| |
| |
| |
Arjen Duinker
Vier gedichten
In het najaar
Het festival der dingen is bijna voorbij,
Zoals bijna voorbij is de volle maan.
Niets schokkends gebeurd.
Niets edelmoedigs gecombineerd.
De vuurvliegjes zijn weggegaan
Met hun diametrale gezang.
De waanzin, verwacht in het felste schijnsel,
Is in onze borsten blijven steken.
Daar legt ze knopen voor de moraal onontwarbaar.
De laatste wijn komt langs.
De laatste liefde komt langs zonder opsmuk,
Een groet niet gegroet, een kus, een stille hoop.
De eerste bezems arriveren
En met hen, ongeschoren, wat emmertjes.
Ze gaan naar buiten en strooien
Goudkleurig stof op het trottoir,
Afkomstig uit een hersenloos laboratorium.

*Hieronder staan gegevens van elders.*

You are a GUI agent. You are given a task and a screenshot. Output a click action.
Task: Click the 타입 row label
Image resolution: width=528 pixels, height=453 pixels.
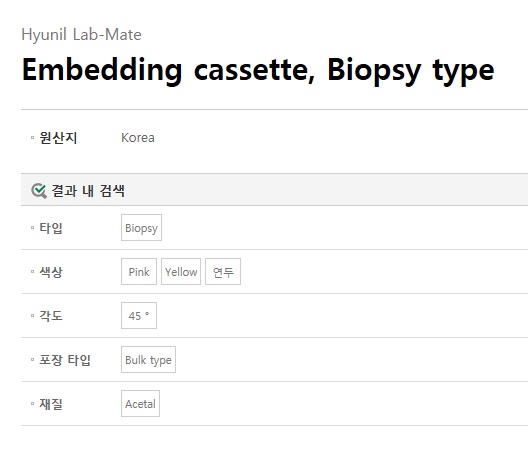(51, 228)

Vooruit, kleine moeite hen te volgen.
Het is niet de laatste dans, geen wrange passen.
Niet getreurd over die volle maan.
Niet getreurd om het maniakale doelwit,
Daar gaan de dingen, zwalkend
Alsof er niets is gebeurd.
| |
| |
| |
Trouw
Maar de toekomstige roos is aan het bloeien geslagen.
De roodfluwelen blaadjes hebben zich al geopend,
Decennia te vroeg, niet op schema.
Nu hebben de kwekers een vergadering belegd,
Ze spreken in hun glazen stoelen.
Ze spreken zonder terughoudendheid.
Zo'n eigengereide roos is funest voor de markt.
Ze stellen de oorzaak vast.
Natuur is per definitie tegendraads, ondankbaar ding.
Ze formuleren de oplossing.
Dat zij zich onder de rozen zullen mengen.
Inmiddels zijn ze geplant.
De vrouwen geven hun overspelige echtgenoten water.
Ze zijn niet jaloers, voelen slechts trots
En bemesten trouw de grond
Voor dit experimentele offer.
| |
| |
| |
Bij een schuur
Er flonkert iets in de periferie van ongeloof.
Een persoonlijke chaos, raam van wilgetakken,
Droog als een vergeten zeem,
Zingt liederen van een omstreden componist, in zijn tijd tenminste.
Schept een probleem in de lila vooravond,
Het flonkert en stilt de honger
Van die ene avonturier, krom
Tegen een muffe muur leunend.
Er flonkert iets, midden in zijn buik.
Een verwijt misschien, een gouden kies,
Of de ontheemde, diepgelovige kern.
Maar die avonturier staart naar de grond,
Wetend dat er iets onwezenlijk flonkert.
En de dakrand begint ook al,
De uitzinnige massa, de stap, secuur als een stiknaald,
En verdriet om de zijstraat.
Alomtegenwoordigheid van roet.
De armen beginnen, de kin flonkert, het wasgoed.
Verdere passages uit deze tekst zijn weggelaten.